On Monday, Chris Milliner of the Jet Propulsion Laboratory tweeted a simple map visualizing data from the Nevada Geodetic Laboratory. It showed that the GPS data from special stations around Houston detected that the whole area had been pushed down roughly two centimeters by the weight of the water that fell during Hurricane Harvey.


Why this would happen is simpler than you might think. A gallon of water weighs about 8.34 pounds. And by one estimate, Harvey dropped 33 trillion gallons of water across the area it hit. So that's roughly 275 trillion pounds.
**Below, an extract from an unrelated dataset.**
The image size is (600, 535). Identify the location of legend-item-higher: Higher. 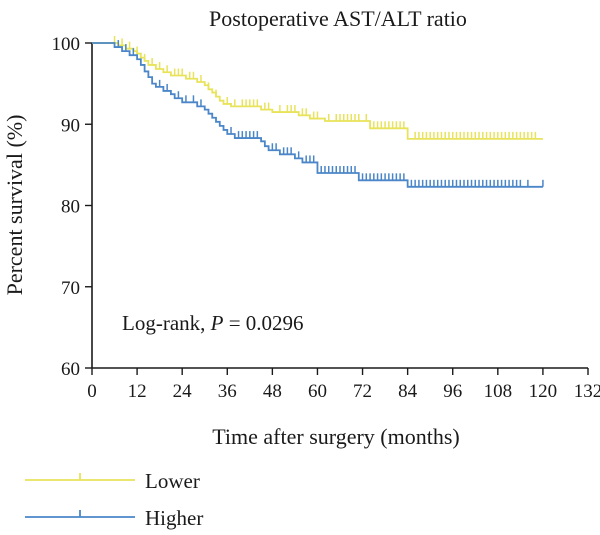
(114, 518).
And it turns out that scientists have measured the effects of loading a bunch of water onto land many times. For example, a 2012 study of the Himalayas detected a seasonal flux in the height of the mountains as water fell, and then ran off those mountains into Asia's rivers.
Graph 10 day avg GPS seasonal deformation houston
A 2017 study in Science found that the Sierra Nevada exhibits "vertical surface displacement [with] peak-to-peak amplitudes" of 0.5 to one centimeter. More water is more mass. Less water is less mass. And the crust underneath that water responds to the changes.

One could see Harvey's deposition of water as a fast-action version of what happens in the Earth's mountain ranges each year.

There are some caveats, Milliner later explained. Some of the change could come from the soil underneath the GPS stations becoming compacted by the water's weight. But because some stations located on bedrock also experienced the depression, he believed that the key mechanism was crust deformation. It's also possible, he elaborated, that some areas outside Houston were pushed up by the way the water squished the Houston crust.

Perhaps a hurricane seems a match for the crust of the Earth, in mental scale. But humans can also have this sort of effect (even without calculating how much of Harvey's water was due to climate change). Huge dams can impound water on a scale of Hurricane Harvey's rains. The Hoover Dam and Three Gorges Dam both created reservoirs with a capacity of roughly 10 trillion gallons of water.

The effect of the filling of the Three Gorges Dam has experienced substantial attention from Chinese researchers, in part because there was a marked increase in small earthquakes in the region as the reservoir was filled. That's not a concern in Houston, which is not a seismically active region.

It also remains to be seen how quickly the Earth rebounds in Houston, given that the water is rushing back to the sea, rather than sitting on mountaintops as glaciers or in reservoirs as hydrologic storage. And one assumes there's an interesting paper in that for a geodetic researcher.

And there are (at least) two more ways humans are changing the crust of the Earth. Because the climate is warming, there's less ice-and therefore less mass-attached to the world's mountaintops. "The Earth, behaving like an elastic body, uplifts in a response to the load loss," the Himalayan researchers write.


Comment: Well no, actually the climate is experiencing a cooling trend. The Arctic sea ice melt season is behaving strangely, showing signs of an early end to the melt season. Winter has arrived about 10 days early in the Arctic, and Greenland's surface has gained 500 billion tons of ice - about 33% above normal.


Meanwhile, in Houston, the ground had already been sinking-scientists call it subsidence-because humans have pumped the groundwater out of the aquifers under the city.

With each passing year, the combined and uncoordinated efforts of humanity force the mountains a little higher and the flats a bit lower.